* _Exercise directions_: Exact copy, pictures omitted: the line holding "Given: Show archive Info toolbar icon" and every line after it down to the end of the entries.

+---+

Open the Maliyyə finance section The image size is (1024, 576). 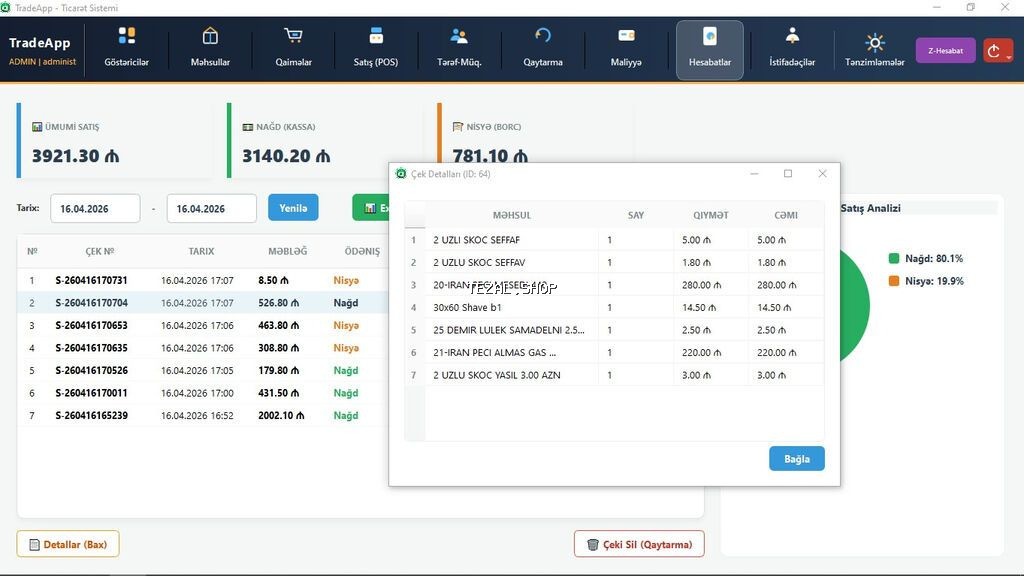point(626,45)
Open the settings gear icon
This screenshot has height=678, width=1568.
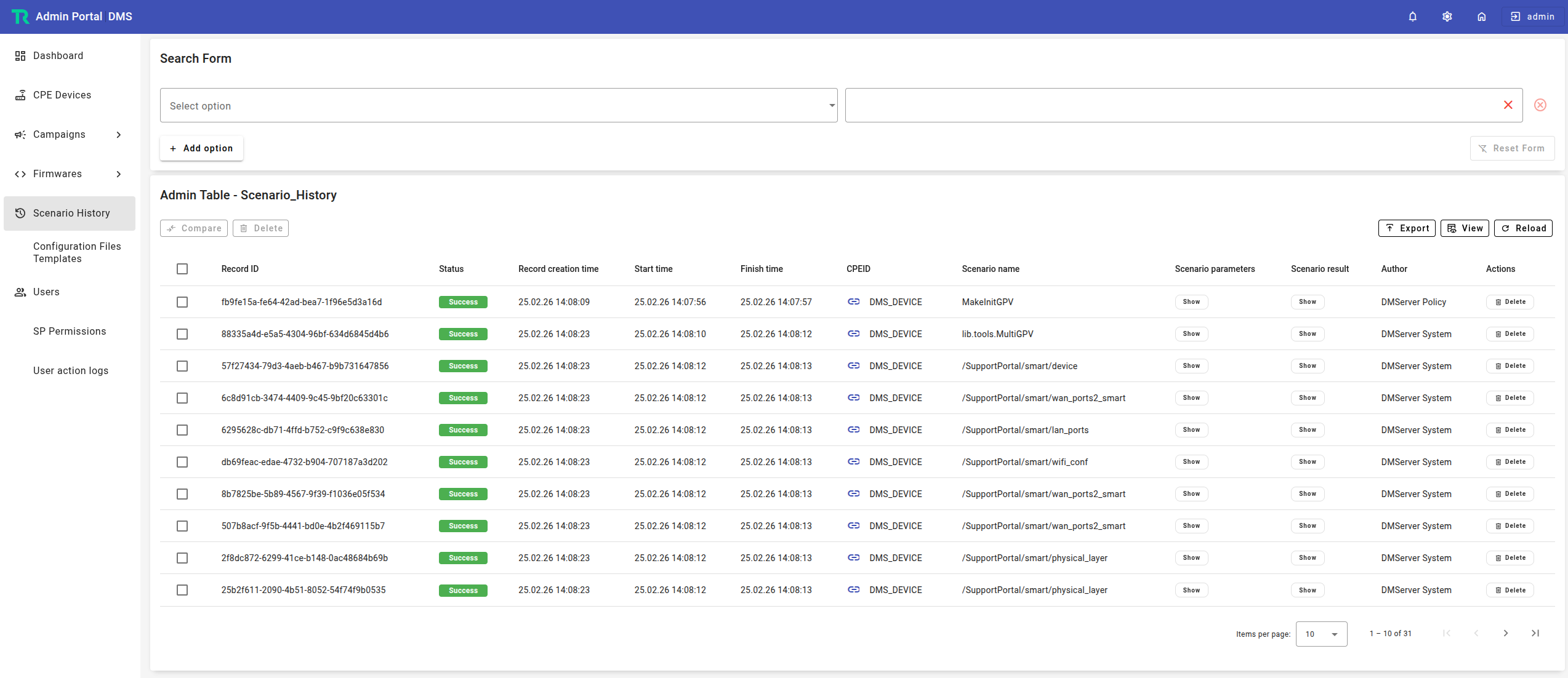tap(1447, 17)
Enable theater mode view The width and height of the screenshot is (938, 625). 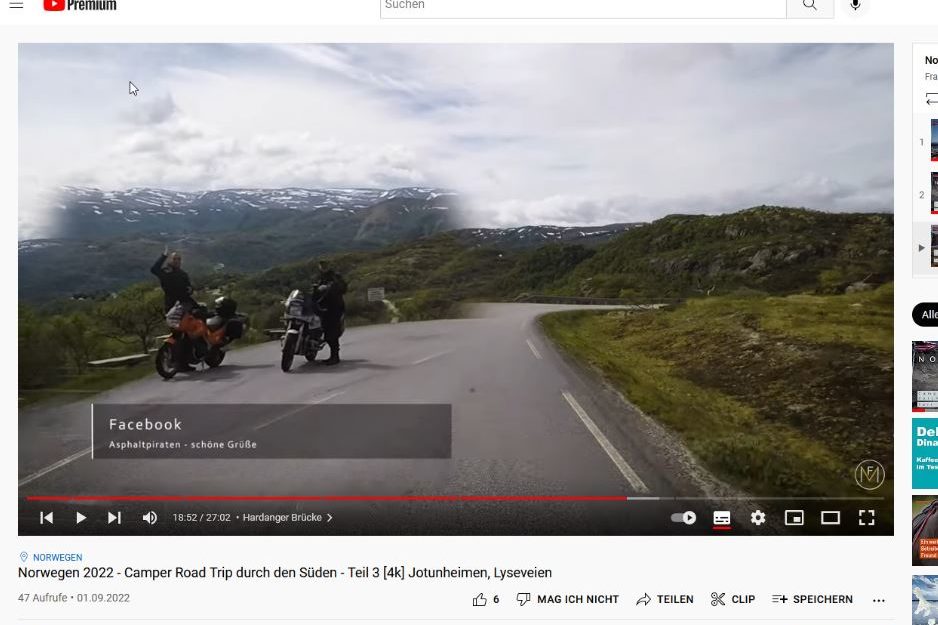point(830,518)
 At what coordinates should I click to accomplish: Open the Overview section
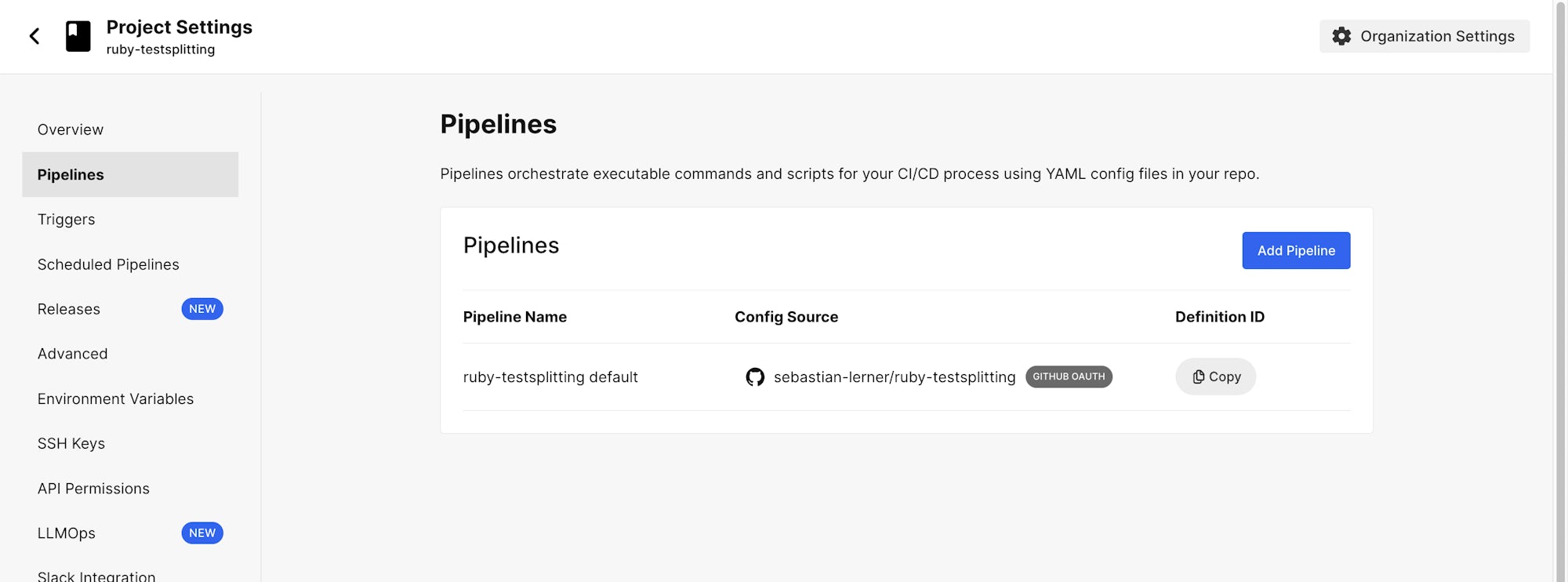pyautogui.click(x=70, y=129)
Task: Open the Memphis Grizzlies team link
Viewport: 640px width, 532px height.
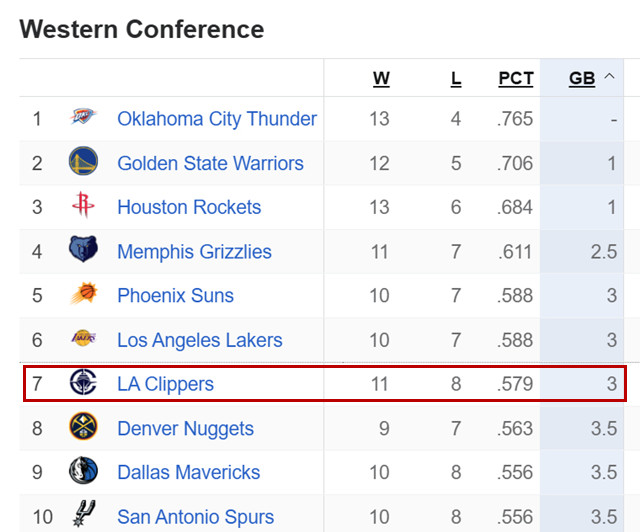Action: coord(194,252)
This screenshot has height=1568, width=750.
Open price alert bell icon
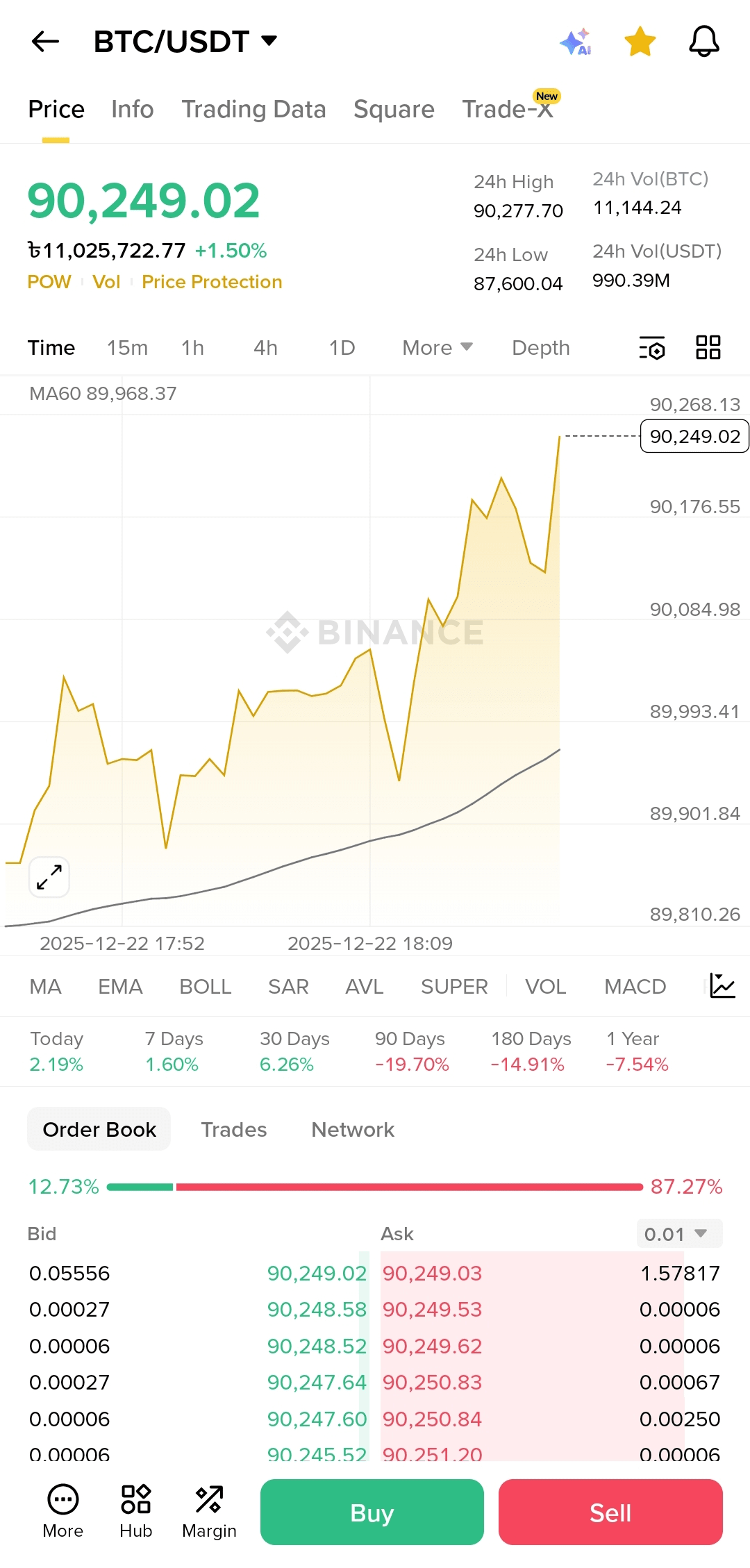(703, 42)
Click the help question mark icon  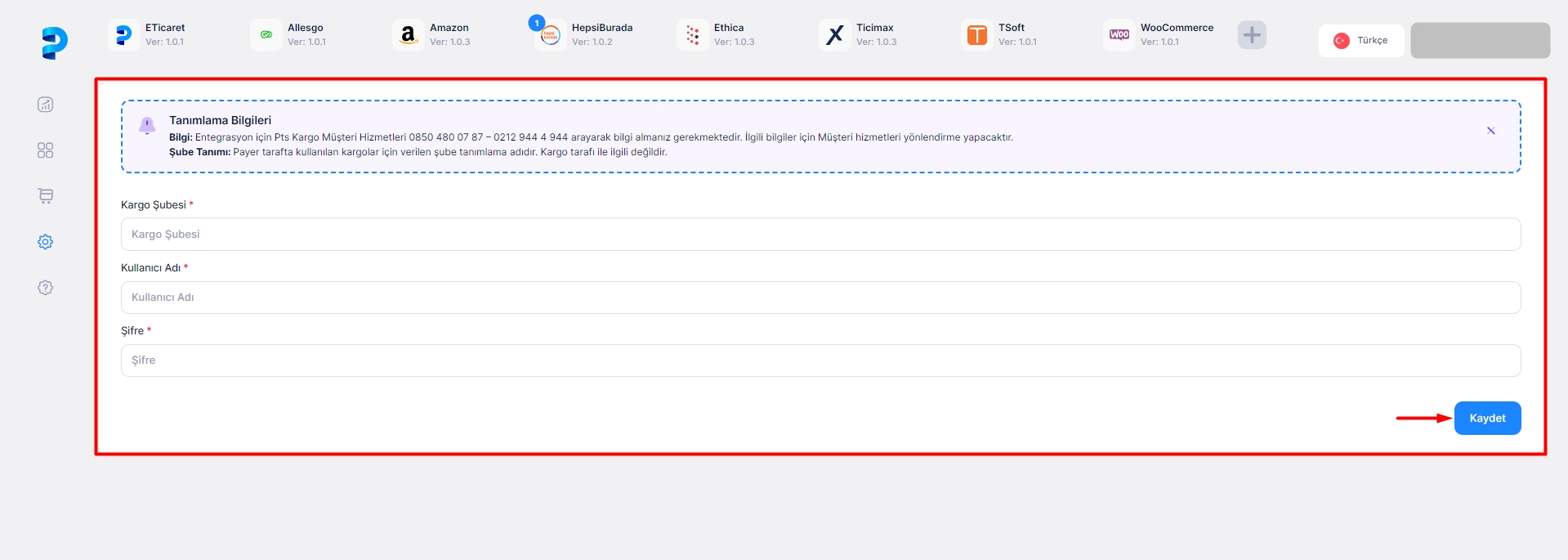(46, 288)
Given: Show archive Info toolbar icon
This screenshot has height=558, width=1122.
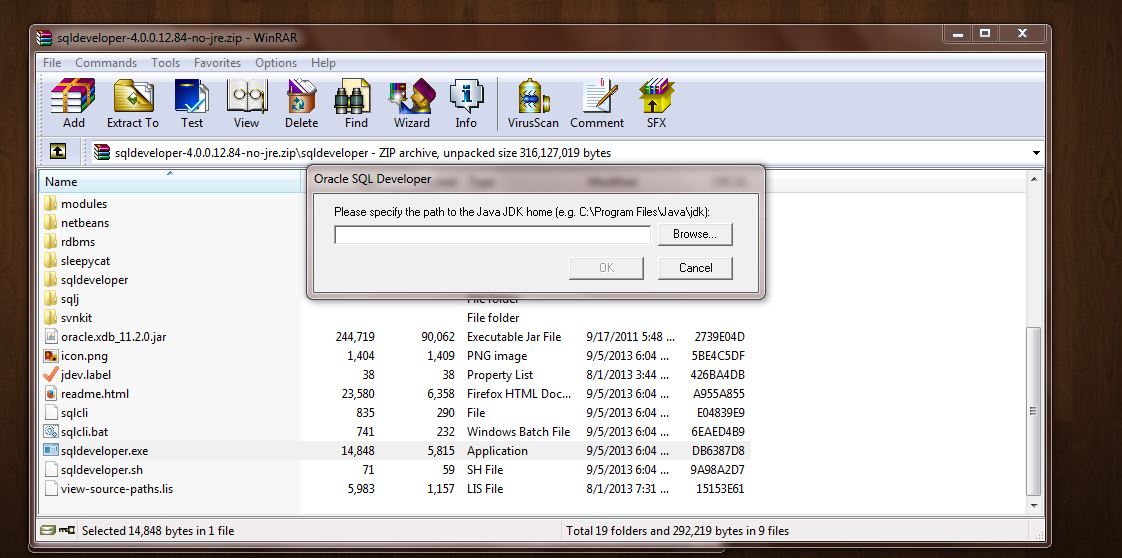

+---+

* _Response to the exercise_:
Given: Show archive Info toolbar icon
This screenshot has height=558, width=1122.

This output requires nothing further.